Extended Data Fig. 7
Extended Data Fig. 7. Overview of medication categories used for causal inference.
(a) Feature engineering process to group administered medications into medication categories using drugbank. (b) Number of medications per medication category. (c) Number of patients that received (dark blue) and did not receive specific medication categories (light blue).
Extended Data Fig. 8
Extended Data Fig. 8. UK-Biobank data overview and quality control across modalities.
(a) UMAP plot of the metabolomics data demonstrating a clear gradient with respect to age at sampling, and (b) type 2 diabetes prevalence. (c) Analogously, the features derived from retinal imaging show a less pronounced age gradient, and (d) type 2 diabetes prevalence gradient. (e) Stratifying myocardial infarction risk by the type 2 diabetes comorbidity confirms vastly increased risk with a prior type 2 (T2D) diabetes diagnosis. Kaplan-Meier estimators with 95 % confidence intervals are shown. (f) Similarly, the polygenic risk score for coronary heart disease used in this work substantially enriches myocardial infarction risk in its top 5% percentile. Kaplan-Meier estimators with 95 % confidence intervals are shown. (g) UMAP visualization of the metabolomics features colored by the assessment center shows no discernable biases. (A-G) n = 29,216.
Extended Data Fig. 9
Extended Data Fig. 9. UK-Biobank retina derived feature quality control.
(a) Leiden Clustering of retina derived feature space. (b) Comparison of ‘overall retinal pigment epithelium (RPE) thickness’ values between cluster 5 (n = 301) and the rest of the population (n = 28,915). (c) RPE thickness in the right eye outliers on the UMAP largely corresponds to cluster 5. (d) Log ratio of top and bottom 5 fields in obs dataframe between cluster 5 and the rest of the population. (e) Image Quality of the optical coherence tomography scan as reported in the UKB. (f) Minimum motion correlation quality control indicator. (g) Inner limiting membrane (ILM) quality control indicator. (D-G) Data are shown for the right eye only, comparable results for the left eye are omitted. (A-G) n = 29,216.
Extended Data Fig. 10
Extended Data Fig. 10. Bias detection and mitigation study on the Diabetes 130-US hospitals dataset (n = 101,766 hospital visits, one patient can have multiple visits).

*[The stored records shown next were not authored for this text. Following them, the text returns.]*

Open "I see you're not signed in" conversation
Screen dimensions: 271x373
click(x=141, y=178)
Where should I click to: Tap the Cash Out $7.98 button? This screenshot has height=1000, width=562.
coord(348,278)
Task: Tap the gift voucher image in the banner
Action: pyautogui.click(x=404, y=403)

(a) Filtering to the visits of Medicare recipients results in an increase of Caucasians. (b) Proportion of visits where Hb1Ac measurements are recorded, stratified by admission type. Adjusted P values were calculated with Chi squared tests and Bonferroni correction (Adjusted P values: Emergency vs Referral 3.3E-131, Emergency vs Other 1.4E-101, Referral vs Other 1.6E-4.) (c) Normalizing feature distributions jointly vs. separately can mask distribution differences. (d) Imputing the number of medications for visits. Onto the complete data (blue), MCAR (30% missing data) and MAR (38% missing data) were introduced (orange), with the MAR mechanism depending on the time in hospital. Mean imputation (green) can reduce the variance of the distribution under MCAR and MAR mechanisms, and bias the center of the distribution under an MAR mechanism. Multiple imputation, such as MissForest imputation can impute meaningfully even in MAR cases, when having access to variables involved in the MAR mechanism. Each boxplot represents the IQR of the data, with the horizontal line inside the box indicating the median value. The left and right bounds of the box represent the first and third quartiles, respectively. The ‘whiskers’ extend to the minimum and maximum values within 1.5 times the IQR from the lower and upper quartiles, respectively. (e) Predicting the early readmission within 30 days after release on a per-stay level. Balanced accuracy can mask differences in selection and false negative rate between sensitive groups.